Brand keywords might seem like a one-way ticket to conversion rate paradise. But as Director of Client Operations Donna Lagow explains, they could instead turn out to be like that plane flight from Final Destination: eventually fatal. Taken from Donna’s presentation at Digital Summit Portland.


A big round of applause, talking about paid search, Donna Lagow.

When our marketing team, again, looks as if they’re winning at performance hitting goals, just as we Illustrated, but really they’re killing our new customer base. How can that be happening?

One of the stories that comes to mind for me is, again, in a new customer conversation, we were talking to the CMO about their overall performance, and of course goals came up and how they’re pacing against those.

So immediately the conversation was: “We have a 10% conversion rate”—this is a large e-com luxury online retailer, so… 10% conversion rate—and they cited an astronomical return on ad spend.

And our response was: “I am so sorry.” How could that be? You should not have that high of a conversion rate if you’re actually a large e-com retailer. It’s almost impossible.
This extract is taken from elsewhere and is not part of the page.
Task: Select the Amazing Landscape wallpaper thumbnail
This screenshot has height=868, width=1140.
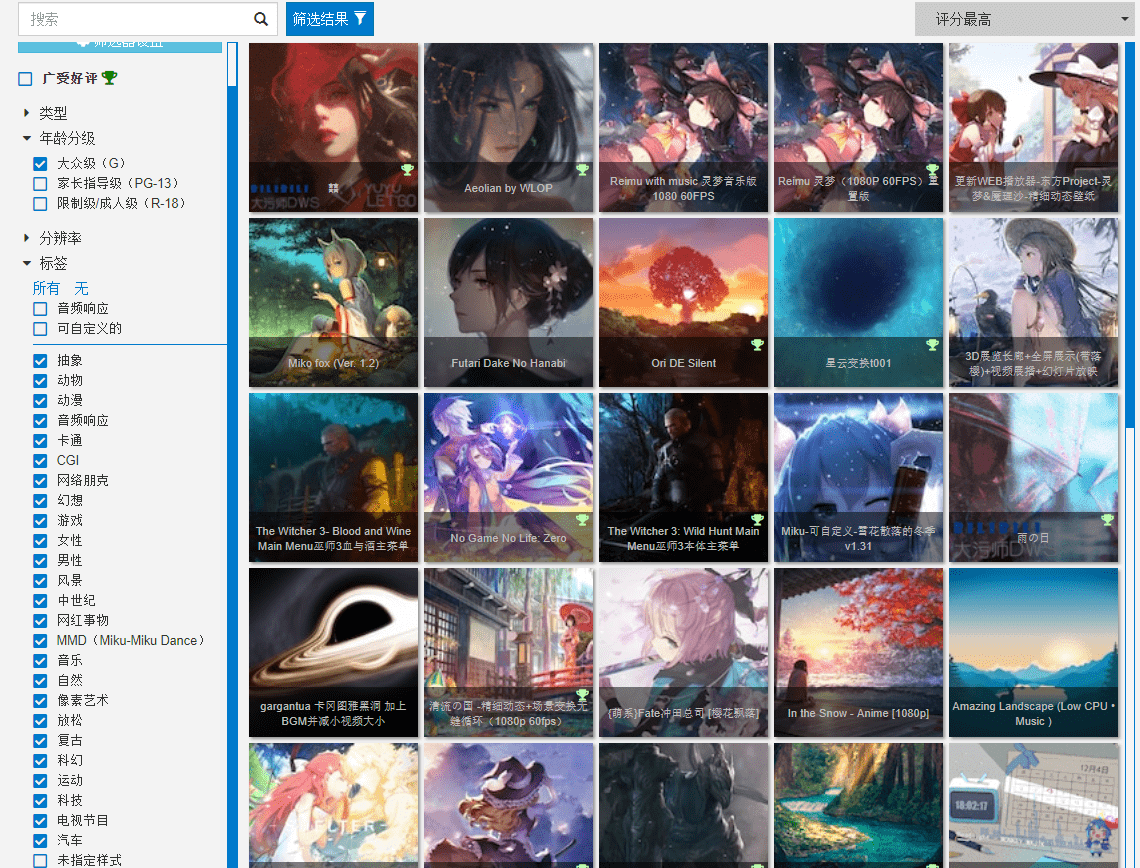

So what that signaled to us was, in general, that they were targeting a way too small demographic and really not focused on growing the business and scaling. So what we then saw in their actual numbers was that they were focusing heavily on their “profitable brand terms.” And, again, I think everyone here knows that that can lead you to a very quick march to demise.
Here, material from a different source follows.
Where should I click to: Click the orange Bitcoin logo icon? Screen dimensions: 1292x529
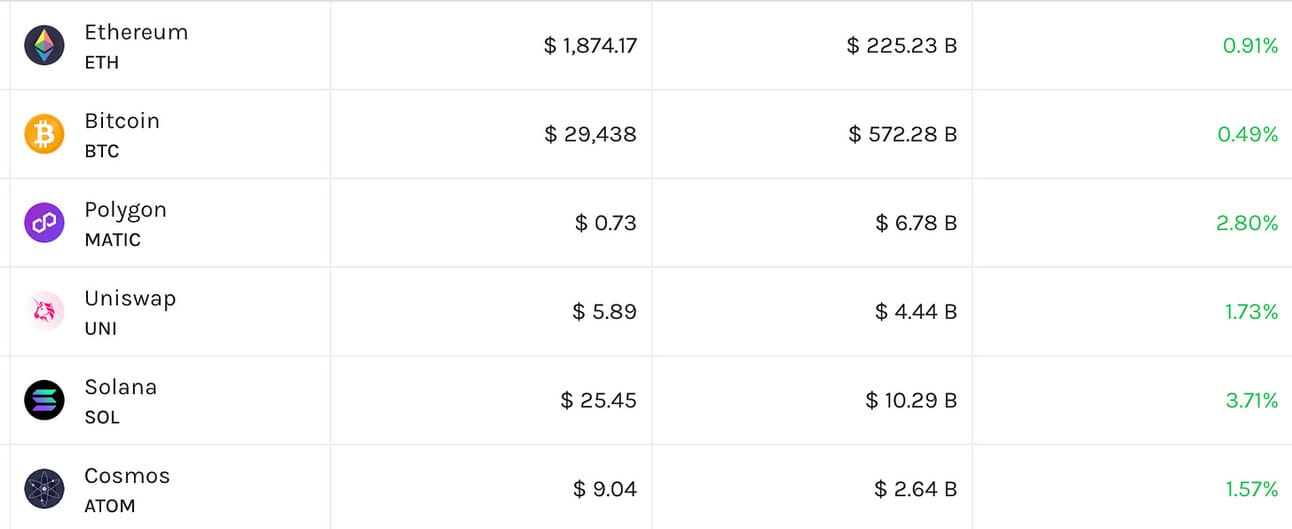coord(44,134)
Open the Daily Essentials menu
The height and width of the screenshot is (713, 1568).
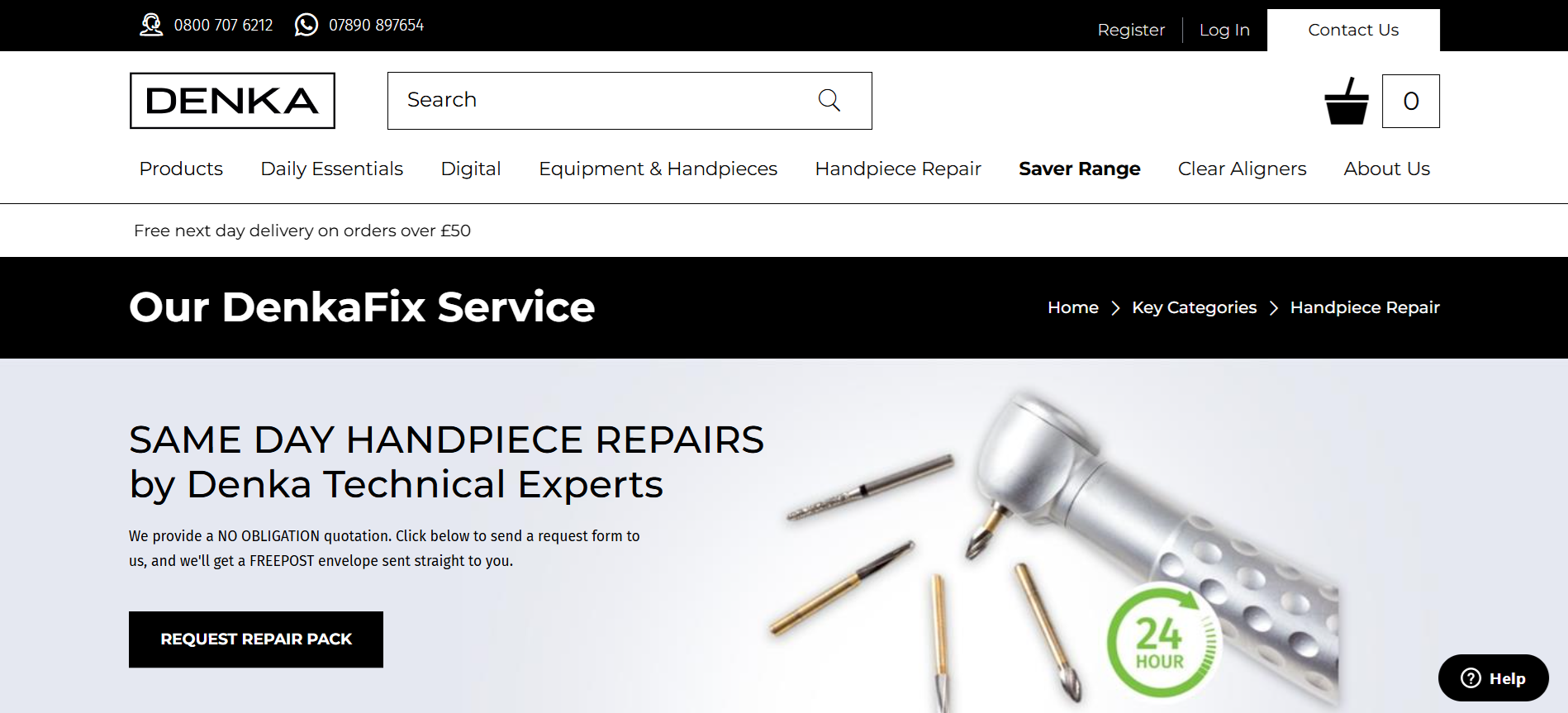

So overall we started to see this curve of their new customer demographic continue to dwindle and dwindle and dwindle, given that incentivized focus on that higher ROAS target and, again, the lower focus on new customer acquisition.

In general, the stat that you will hear often is: for new customers, it costs about 4 to 10 times as much to actually acquire that customer. It’s a heavy investment. You’re introducing yourself, basically; it’s a hard sell. You’re going to have to introduce yourself multiple times. And it’s really essential for growth. Obviously, the more new customers you get, the more existing customers that you retain. It all makes sense, right?
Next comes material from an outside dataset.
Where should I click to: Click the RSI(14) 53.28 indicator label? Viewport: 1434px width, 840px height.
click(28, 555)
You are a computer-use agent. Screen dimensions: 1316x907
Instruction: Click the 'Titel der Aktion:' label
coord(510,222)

Folding back to the other story, in terms of how you map back to the goal, you have to segment them out. A lot of the way that we manage our goals in our agency is very heavily acquisition- versus retention-focused.

We have very specific targets in terms of the return, in terms of the conversion rates, in terms of the investment across the board, in terms of the CPCs as well. And you have to set up your spend allocation accordingly.

Overall, when you’re mapping back to the types of goals that we said, you’re really not taking into account that greater difficulty in acquiring a new customer. And the balancing scales that that lower cost of acquisition has for you on a current customer side is the thing that can be a threat overall to performance.

It’s really incentivizing marketing teams, without even realizing it, to preclude the new customer demographics. If you have a blended CPL or CPA without clear and illustrated goals for each of those, you’re likely driving your overall performance in an efficiency model versus a growth model.

How do you elude that? Overall, again, different budgets, different goals, very easy. and at overall investment in the new customer drivers. Things like display, things like high-funnel keywords.

The more money that you put there, the more long-term customers you’re going to see on the retention side as well.

And, in general, when you’re setting up goals strategically across the two types of customer demographics, you always have to measure them and segment in that way as well, so new customer campaigns can’t be evaluated on the same standards and goals that the existing customer campaigns are.